Before entering politics, Logan had enlisted in the U.S. Army after the outbreak of the Mexican-American War. He’d been sent to the front, but didn’t see action after an outbreak of measles laid his regiment low; Logan himself had nearly died. And although neither his racist views nor hyper-partisanship were no secret, when Fort Sumpter was fired upon by Confederates after Abraham Lincoln’s election, Jack Logan’s heart felt the tug of patriotism, as did most of those in Illinois. As a new member of Congress, he rode out to see the first big battle of the Civil War at Manassas. And though he had promised his wife that he was only going to observe, once he saw the battle unfolding at Bull Run, he immediately joined the 2nd Michigan Infantry.

Returning to his home district weeks later, Logan delivered a fiery speech in support of the United States at the town square in Marion, an oration credited with helping to keep the region in the Union fold. That August, Logan began signing up volunteers for the 31st Illinois Infantry, which President Lincoln asked Logan to lead. Both the regiment and its commanding officer would distinguish themselves in battle, earning memorable nicknames along the way. Logan was known as “Black Jack” by his men; the unit itself was dubbed the “Dirty First,” for its willingness to fight at the front.

By war’s end, Logan was thrice-wounded Union general, a bona fide war hero. Statues honoring him stand not just in Washington but also at the national monument in Vicksburg and in Chicago’s Grant Park. Resuming his political career after the war, John A. Logan’s transformation had become complete. He became Republican, serving as a U.S. senator and a GOP vice presidential nominee in 1884. He is one of only three men mentioned in Illinois’ official state song — Lincoln and Ulysses Grant being the others. “John A. Logan,” Civil War historian Gary Ecelbarger once observed, “may be the most noteworthy 19th century American to escape notice in the 21st century.”

That historic injustice cannot be rectified in a single essay, but let me point out that before leaving military service, Gen. Logan made one last great contribution to his country. On April 16, 1866, a group of Union veterans had gathered on the steps of Crab Orchard Christian Church outside the Illinois town of Carbondale when they spotted a war widow and her children placing flowers on the grave of their fallen husband and father.

Deeply moved, the men watched respectfully until the family left, and then began gathering wildflowers and decorating the headstones of other veterans buried in the graveyard. That simple gesture begat an official civic ceremony for the war dead held at Carbondale’s Woodlawn Cemetery two weeks later. Some 200 Union veterans were in attendance, including Logan, who was asked to be the keynote speaker.

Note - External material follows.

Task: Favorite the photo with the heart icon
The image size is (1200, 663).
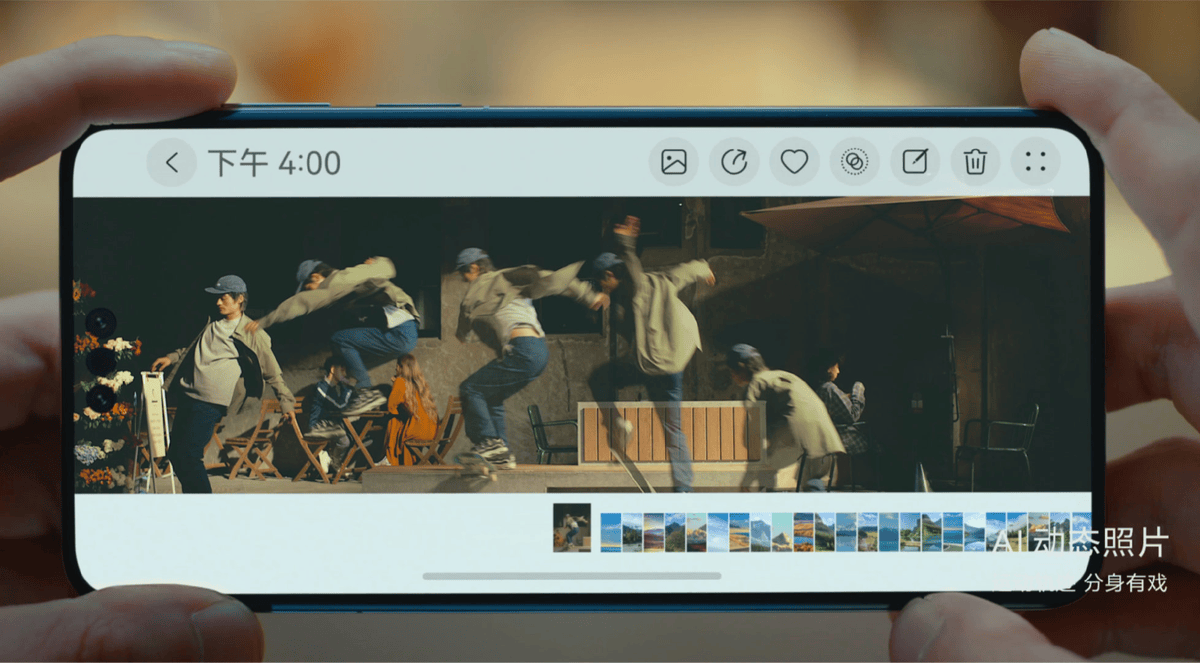Action: 794,162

As the General John A. Logan Museum in Murphysboro, Ill., makes clear, the idea for Memorial Day was not conceived by Logan. But he did issue General Order No. 11, establishing May 30 as the annual day “for the purpose of strewing flowers, or otherwise decorating the graves of comrades who died in the defense of their country.” Logan would later term this order “the proudest act” of his life, which was saying something.

In 1884, he ran with James G. Blaine on a Republican ticket that lost narrowly to Democrats led by Grover Cleveland. But Logan would not have survived a single term in that office. He died two years later, on the day after Christmas, from complications from his war wounds.

That was not the end of his family’s suffering. Thirteen years later, his widow received a telegram from President McKinley. Her son, John A. Logan Jr., had been killed during a now-forgotten U.S. war in the Philippines.

The president sent a second telegram to Ohio, for the wife of the slain soldier. “It is my painful duty to convey to you the sad intelligence of the death of your husband while gallantly leading his battalion,” wrote the president.

Because of the viral pandemic, Arlington Cemetery is not open to the public today. But if you see flowers anywhere, or a flying flag, and are having kind thoughts about those who gave this country everything that was ever asked of them, and more, remember John Logan and his namesake. And contemplate the wondrous idea that we have the power to grow in ways that allow us to meet the moment when our fellow human beings need us most.